Nine Inch Nails go the whole 9 yards. - Tokyo Bay NK Hall, January 11
If someone were to fashion a guitar out of barbed wire, lead pipes and an
acetylene blowtorch, Trent Reznor would be the man to play it--with a razor
blade pick. He'd probably get some decent sounds out of it, too. Reznor,
and his band, Nine Inch Nails, followed their long and whining road of
macabre discontent to Japan last week for three high-energy shows.
After a decade of touring together, the members of NIN have learned how
to pull a scorching performance out of Reznor's dark, twisted orchestrations
of pain and introspection. With the requisite smoke machines, retina-burning
lasers and trippy visuals, they stomped and slammed through nearly two
hours of old and new material for a enthusiastic crowd.
Reznor is the angst-ridden man and creative force behind Nine Inch Nails,
the industrial rock band that 10 years ago made it OK to be goth, or so the
black-clad, mascaraed masses that screamed along with NIN's 1989 debut
Pretty Hate Machine would tell you.

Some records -

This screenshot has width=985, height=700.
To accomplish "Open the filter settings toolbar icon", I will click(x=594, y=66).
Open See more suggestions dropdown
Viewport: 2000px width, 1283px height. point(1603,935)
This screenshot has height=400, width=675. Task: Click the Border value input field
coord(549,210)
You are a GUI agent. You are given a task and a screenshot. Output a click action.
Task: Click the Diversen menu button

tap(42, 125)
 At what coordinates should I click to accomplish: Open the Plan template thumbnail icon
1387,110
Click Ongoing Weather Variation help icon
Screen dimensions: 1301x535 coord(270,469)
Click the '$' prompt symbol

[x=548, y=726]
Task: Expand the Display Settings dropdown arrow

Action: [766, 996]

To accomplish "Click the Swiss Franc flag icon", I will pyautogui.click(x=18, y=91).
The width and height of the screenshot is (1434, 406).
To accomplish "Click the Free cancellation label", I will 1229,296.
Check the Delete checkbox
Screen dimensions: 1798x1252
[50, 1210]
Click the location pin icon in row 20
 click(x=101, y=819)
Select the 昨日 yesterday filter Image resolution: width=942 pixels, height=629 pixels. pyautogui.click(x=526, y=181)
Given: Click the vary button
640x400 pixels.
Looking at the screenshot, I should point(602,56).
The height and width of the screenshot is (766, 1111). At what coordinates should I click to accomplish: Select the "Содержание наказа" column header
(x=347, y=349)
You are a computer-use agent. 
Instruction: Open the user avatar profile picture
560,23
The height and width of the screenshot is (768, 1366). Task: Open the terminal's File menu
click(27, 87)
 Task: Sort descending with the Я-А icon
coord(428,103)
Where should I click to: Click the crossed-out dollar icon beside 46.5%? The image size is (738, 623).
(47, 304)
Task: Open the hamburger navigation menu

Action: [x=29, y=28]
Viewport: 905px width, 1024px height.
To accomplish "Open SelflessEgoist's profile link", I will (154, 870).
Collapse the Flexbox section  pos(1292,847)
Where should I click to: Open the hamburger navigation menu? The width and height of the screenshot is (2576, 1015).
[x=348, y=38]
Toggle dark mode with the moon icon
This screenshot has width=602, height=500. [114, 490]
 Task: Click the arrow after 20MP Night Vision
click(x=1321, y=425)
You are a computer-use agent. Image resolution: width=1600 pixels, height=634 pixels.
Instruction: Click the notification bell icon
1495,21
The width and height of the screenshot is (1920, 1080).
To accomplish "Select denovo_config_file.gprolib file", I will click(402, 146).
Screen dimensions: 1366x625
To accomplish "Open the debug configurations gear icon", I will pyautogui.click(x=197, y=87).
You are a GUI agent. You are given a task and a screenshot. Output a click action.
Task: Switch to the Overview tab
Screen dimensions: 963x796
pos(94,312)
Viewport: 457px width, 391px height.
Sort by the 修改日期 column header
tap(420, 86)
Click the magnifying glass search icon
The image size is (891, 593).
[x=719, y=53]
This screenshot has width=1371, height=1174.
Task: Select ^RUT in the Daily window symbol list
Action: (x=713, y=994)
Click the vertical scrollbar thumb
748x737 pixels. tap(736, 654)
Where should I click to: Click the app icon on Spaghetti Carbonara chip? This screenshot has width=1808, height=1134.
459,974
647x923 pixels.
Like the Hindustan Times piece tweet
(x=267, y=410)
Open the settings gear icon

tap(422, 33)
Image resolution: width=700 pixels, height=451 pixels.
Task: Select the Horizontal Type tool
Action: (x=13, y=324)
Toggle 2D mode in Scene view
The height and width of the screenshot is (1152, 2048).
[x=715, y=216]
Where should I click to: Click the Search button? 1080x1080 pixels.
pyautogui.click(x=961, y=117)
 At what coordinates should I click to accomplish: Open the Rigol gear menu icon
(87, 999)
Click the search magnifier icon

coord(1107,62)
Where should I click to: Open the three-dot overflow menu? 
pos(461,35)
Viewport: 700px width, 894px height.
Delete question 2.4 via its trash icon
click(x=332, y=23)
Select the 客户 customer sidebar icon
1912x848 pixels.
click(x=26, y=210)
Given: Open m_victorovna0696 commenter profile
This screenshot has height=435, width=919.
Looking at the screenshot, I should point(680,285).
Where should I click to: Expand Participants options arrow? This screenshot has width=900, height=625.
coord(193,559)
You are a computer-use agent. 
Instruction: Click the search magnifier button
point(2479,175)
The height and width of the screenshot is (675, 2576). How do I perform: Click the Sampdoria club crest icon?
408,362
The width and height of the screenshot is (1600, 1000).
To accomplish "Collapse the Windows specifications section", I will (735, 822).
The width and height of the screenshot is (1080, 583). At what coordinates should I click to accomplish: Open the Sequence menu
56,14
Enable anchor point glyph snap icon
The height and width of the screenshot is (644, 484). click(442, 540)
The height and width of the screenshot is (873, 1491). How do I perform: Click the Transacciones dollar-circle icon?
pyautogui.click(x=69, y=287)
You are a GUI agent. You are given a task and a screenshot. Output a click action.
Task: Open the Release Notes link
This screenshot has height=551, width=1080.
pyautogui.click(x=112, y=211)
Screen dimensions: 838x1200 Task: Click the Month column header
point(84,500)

What this exercise asks -
1. In the records, swap "Sort" for "Order" in the lines running from the one holding "Viewport: 457px width, 391px height." through the one holding "Action: (x=713, y=994)", inclusive. Return only those lines, with everything else left unchanged.
2. Continue the review of the Nine Inch Nails concert from the point where it stops.

Task-by-task results -
1.
Viewport: 457px width, 391px height.
Order by the 修改日期 column header
tap(420, 86)
Click the magnifying glass search icon
The image size is (891, 593).
[x=719, y=53]
This screenshot has width=1371, height=1174.
Task: Select ^RUT in the Daily window symbol list
Action: (x=713, y=994)

2.
In the studio, Reznor is NIN. He writes, arranges, performs and produces
all the material for the band's albums, employing other musicians only for his
road show. They toured extensively in support of Pretty Hate Machine, a
three-year odyssey that saw them on stage for the first Lollapalooza tour
and opening for Guns 'n' Roses in Europe.
The band is currently touring in support of last year's The Fragile, a double
album filled with the changes one would expect of a man who hadn't
released anything new in five years. Reznor's last offering was 1995's
Further Down the Spiral, a collection of remixes from the 1994 release The
Downward Spiral. Perky titles, aren't they?
Like his prodigy Marilyn Manson (Reznor was instrumental in Manson's rise
to fame and coproduced Antichrist Superstar, the album that made Mason),
Reznor is a product of small-town America. He was raised by his
grandmother in Mercer, Pa., after his parents separated. As a teen, he
traded in the classical piano he had studied as a child for basically every
instrument that's ever been plugged into a power source and started playing
in various garage bands.
He tried college for a year, but it didn't stick, so he moved to Cleveland,
Ohio, and began recording his own music. A demo tape led to a deal with a
small label, which led to Pretty Hate Machine, which led to the industrial
music revolution on college campuses in the early '90s and a rapid rise to
mega-stardom that took its toll on Reznor.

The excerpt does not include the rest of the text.